Keep dreaming if you think Brexit is the reason craft beer breweries are going bust
Microbreweries never stood a chance in an over-saturated market of craft beer – it’s not the fault of Brexit, writes Paul Ormerod.
A couple of weeks in the Highlands is always refreshing; the scenery is fantastic and the locals are welcoming, even if the weather has been typical of a very British summer.
The experience was only marred in one respect: it was virtually impossible to obtain a pint of hand-pumped traditional bitter in the pubs. This outrage was compounded by the proliferation of craft beers, differing only in the extremity of their fruitiness and the ludicrous nature of their names.
It was therefore with considerable schadenfreude that I read that nearly 100 craft breweries had been forced to close down this year alone. At the start of this year 684 out of a total of 1,828 independent brewers were in trouble, according to the Guardian
In a further enjoyable twist, the article claimed “it all disappeared with Brexit”. The decision to leave the European Union in 2016 was held to be the main reason for the demise of micro-breweries in 2023.
One owner of a mothballed brewery opined that “We were heavily geared for export. We’d be selling to Finland, Sweden, Norway, Ireland, Netherlands, Italy, Spain. And it all disappeared with Brexit.” All this would, apparently, have been achieved by a company with a total capital investment of £70,000 – but for Brexit.
To be fair, there was also apportioning of blame to the other problems in the sector such as the cost of energy and the squeeze on living standards.

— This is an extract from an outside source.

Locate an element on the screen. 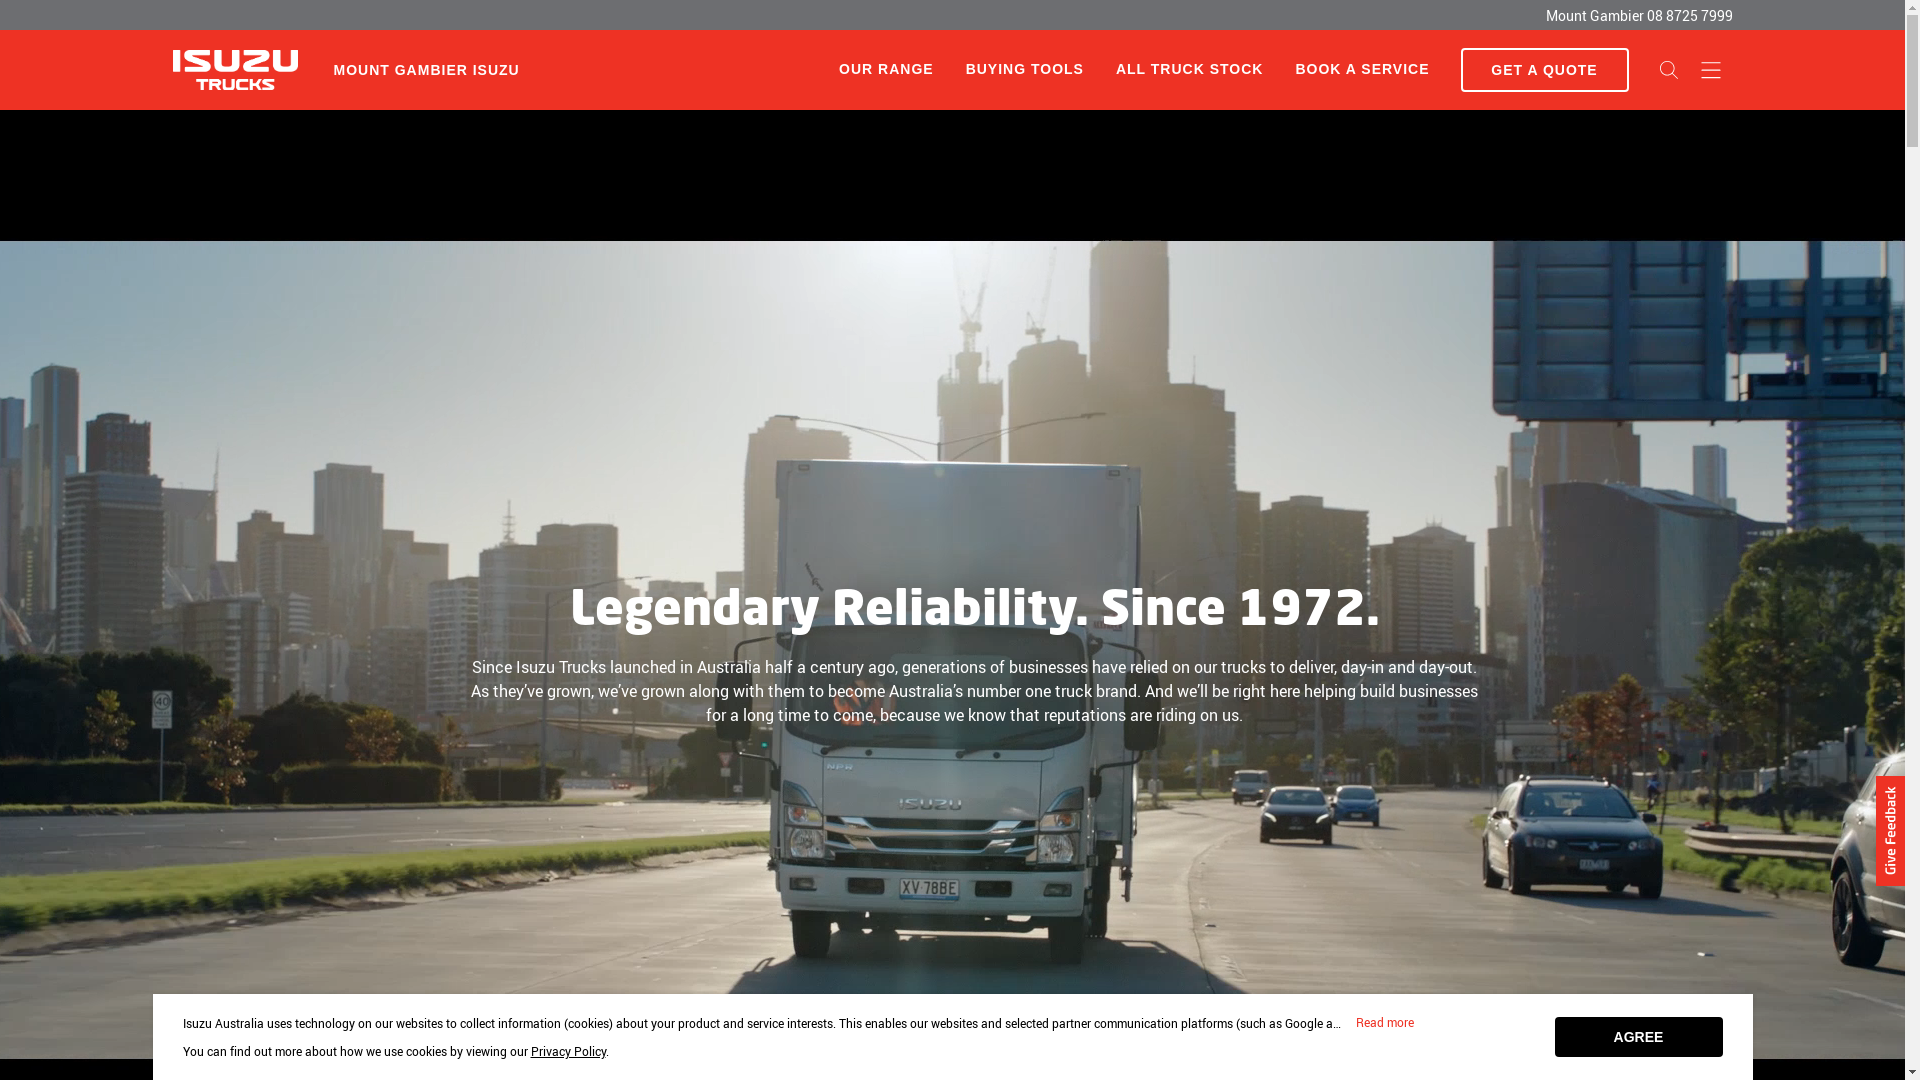  OUR RANGE is located at coordinates (886, 69).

Much more interestingly, a parallel was drawn with the craft beer market in the United States. During the 1990s, the market boomed with thousands of new firms. By the end of the decade, most of them went bust. An American with experience of that time declared “Everybody thought it was cool, everybody started doing it and then everyone was competing to have the next new big thing. And you overwhelm your own market”.
This episode is entirely typical of new markets. A few producers experiment with an entirely new offer. Consumers seem to like it and as a result, more and more entrepreneurs want to try their luck and enter the market. But most of the firms end up in liquidation, with just a few survivors.
This is not just in rather niche markets such as craft beer. We see the same phenomenon in markets which go on to become a key part of the economy. When the internet started to take off twenty-odd years ago, there was a veritable plethora of internet service providers. But the market consolidated quite rapidly and most companies disappeared.
The 15th century saw its own version of this in the form of the printing press. The Italian cities were the Silicon Valley of the day, nowhere more so than Venice at the centre of a dense network of international trade. In 1469, twelve companies were engaged there in the new activity of printing, but three years later, nine of them had failed.
In comparatively more modern times, between 1900 and 1920 there were almost 2,000 firms involved in automobile production in the US. Over 99 per cent disappeared.
Of course, there are always specific reasons why any particular company fails. Management inexperience is a major one amongst startups. But unanticipated events can hit even the largest companies, as the experience of banks during the financial crisis of the late 2000s shows.
So the shake out in the craft brewing industry is entirely typical. I live in hope that a strategy for survival is to extend the market reach and offer a more traditional ale in the portfolio.